◆ YOUR INSTRUCTIONS ◆
Write out each of the records below verbatim, line for line, with nothing changed or left out.

Data entries
=====
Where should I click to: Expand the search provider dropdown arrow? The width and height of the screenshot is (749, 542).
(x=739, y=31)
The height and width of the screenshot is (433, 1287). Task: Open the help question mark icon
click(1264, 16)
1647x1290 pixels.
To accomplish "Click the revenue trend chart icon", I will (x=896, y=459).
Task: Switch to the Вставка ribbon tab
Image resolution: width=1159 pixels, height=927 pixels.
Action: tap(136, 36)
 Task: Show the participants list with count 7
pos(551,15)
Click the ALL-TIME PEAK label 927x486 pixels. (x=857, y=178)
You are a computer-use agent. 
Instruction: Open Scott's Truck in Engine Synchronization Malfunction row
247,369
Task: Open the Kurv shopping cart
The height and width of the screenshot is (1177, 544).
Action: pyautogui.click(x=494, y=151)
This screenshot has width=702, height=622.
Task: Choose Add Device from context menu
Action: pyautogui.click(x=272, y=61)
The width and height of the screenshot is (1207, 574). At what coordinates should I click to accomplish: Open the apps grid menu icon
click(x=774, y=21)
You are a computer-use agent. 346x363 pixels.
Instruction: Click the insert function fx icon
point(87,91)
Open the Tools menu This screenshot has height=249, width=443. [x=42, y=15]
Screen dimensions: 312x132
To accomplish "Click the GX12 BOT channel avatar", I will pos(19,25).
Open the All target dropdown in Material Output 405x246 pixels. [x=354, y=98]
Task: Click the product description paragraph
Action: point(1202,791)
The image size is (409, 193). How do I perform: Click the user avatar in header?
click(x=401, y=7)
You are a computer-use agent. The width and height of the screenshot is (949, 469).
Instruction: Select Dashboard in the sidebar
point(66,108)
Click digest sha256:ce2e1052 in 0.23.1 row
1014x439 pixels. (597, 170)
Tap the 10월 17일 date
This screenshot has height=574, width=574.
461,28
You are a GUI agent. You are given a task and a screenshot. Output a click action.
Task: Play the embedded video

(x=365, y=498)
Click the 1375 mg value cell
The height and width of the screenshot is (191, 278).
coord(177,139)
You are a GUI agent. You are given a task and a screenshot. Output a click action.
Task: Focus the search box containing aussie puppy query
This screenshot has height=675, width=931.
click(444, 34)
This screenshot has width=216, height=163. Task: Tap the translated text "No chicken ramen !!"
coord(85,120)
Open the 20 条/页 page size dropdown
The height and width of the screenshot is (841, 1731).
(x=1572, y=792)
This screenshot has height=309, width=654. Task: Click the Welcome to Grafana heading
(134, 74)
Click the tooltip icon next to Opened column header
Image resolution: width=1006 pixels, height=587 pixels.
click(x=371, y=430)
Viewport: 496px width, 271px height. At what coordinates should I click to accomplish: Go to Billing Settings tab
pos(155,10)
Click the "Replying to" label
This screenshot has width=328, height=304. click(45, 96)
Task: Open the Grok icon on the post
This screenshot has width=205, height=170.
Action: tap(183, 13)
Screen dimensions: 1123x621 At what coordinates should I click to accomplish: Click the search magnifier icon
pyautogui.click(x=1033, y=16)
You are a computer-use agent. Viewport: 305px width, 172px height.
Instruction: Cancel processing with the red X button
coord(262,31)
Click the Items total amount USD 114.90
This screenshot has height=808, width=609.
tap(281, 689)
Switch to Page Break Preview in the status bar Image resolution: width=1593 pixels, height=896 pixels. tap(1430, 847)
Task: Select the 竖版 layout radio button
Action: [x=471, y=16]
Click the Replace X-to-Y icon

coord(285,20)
=====
◆ PROBLEM SOLUTION ◆
Where should I click to: Expand the search provider dropdown arrow? The width and height of the screenshot is (749, 542).
(x=739, y=31)
The height and width of the screenshot is (433, 1287). Task: Open the help question mark icon
click(1264, 16)
1647x1290 pixels.
To accomplish "Click the revenue trend chart icon", I will (x=896, y=459).
Task: Switch to the Вставка ribbon tab
Image resolution: width=1159 pixels, height=927 pixels.
Action: tap(136, 36)
 Task: Show the participants list with count 7
pos(551,15)
Click the ALL-TIME PEAK label 927x486 pixels. (x=857, y=178)
You are a computer-use agent. 
Instruction: Open Scott's Truck in Engine Synchronization Malfunction row
247,369
Task: Open the Kurv shopping cart
The height and width of the screenshot is (1177, 544).
Action: pyautogui.click(x=494, y=151)
This screenshot has width=702, height=622.
Task: Choose Add Device from context menu
Action: pyautogui.click(x=272, y=61)
The width and height of the screenshot is (1207, 574). At what coordinates should I click to accomplish: Open the apps grid menu icon
click(x=774, y=21)
You are a computer-use agent. 346x363 pixels.
Instruction: Click the insert function fx icon
point(87,91)
Open the Tools menu This screenshot has height=249, width=443. [x=42, y=15]
Screen dimensions: 312x132
To accomplish "Click the GX12 BOT channel avatar", I will pos(19,25).
Open the All target dropdown in Material Output 405x246 pixels. [x=354, y=98]
Task: Click the product description paragraph
Action: point(1202,791)
The image size is (409, 193). How do I perform: Click the user avatar in header?
click(x=401, y=7)
You are a computer-use agent. The width and height of the screenshot is (949, 469).
Instruction: Select Dashboard in the sidebar
point(66,108)
Click digest sha256:ce2e1052 in 0.23.1 row
1014x439 pixels. (597, 170)
Tap the 10월 17일 date
This screenshot has height=574, width=574.
461,28
You are a GUI agent. You are given a task and a screenshot. Output a click action.
Task: Play the embedded video

(x=365, y=498)
Click the 1375 mg value cell
The height and width of the screenshot is (191, 278).
coord(177,139)
You are a GUI agent. You are given a task and a screenshot. Output a click action.
Task: Focus the search box containing aussie puppy query
This screenshot has height=675, width=931.
click(444, 34)
This screenshot has width=216, height=163. Task: Tap the translated text "No chicken ramen !!"
coord(85,120)
Open the 20 条/页 page size dropdown
The height and width of the screenshot is (841, 1731).
(x=1572, y=792)
This screenshot has height=309, width=654. Task: Click the Welcome to Grafana heading
(134, 74)
Click the tooltip icon next to Opened column header
Image resolution: width=1006 pixels, height=587 pixels.
click(x=371, y=430)
Viewport: 496px width, 271px height. At what coordinates should I click to accomplish: Go to Billing Settings tab
pos(155,10)
Click the "Replying to" label
This screenshot has width=328, height=304. click(45, 96)
Task: Open the Grok icon on the post
This screenshot has width=205, height=170.
Action: tap(183, 13)
Screen dimensions: 1123x621 At what coordinates should I click to accomplish: Click the search magnifier icon
pyautogui.click(x=1033, y=16)
You are a computer-use agent. Viewport: 305px width, 172px height.
Instruction: Cancel processing with the red X button
coord(262,31)
Click the Items total amount USD 114.90
This screenshot has height=808, width=609.
tap(281, 689)
Switch to Page Break Preview in the status bar Image resolution: width=1593 pixels, height=896 pixels. tap(1430, 847)
Task: Select the 竖版 layout radio button
Action: [x=471, y=16]
Click the Replace X-to-Y icon

coord(285,20)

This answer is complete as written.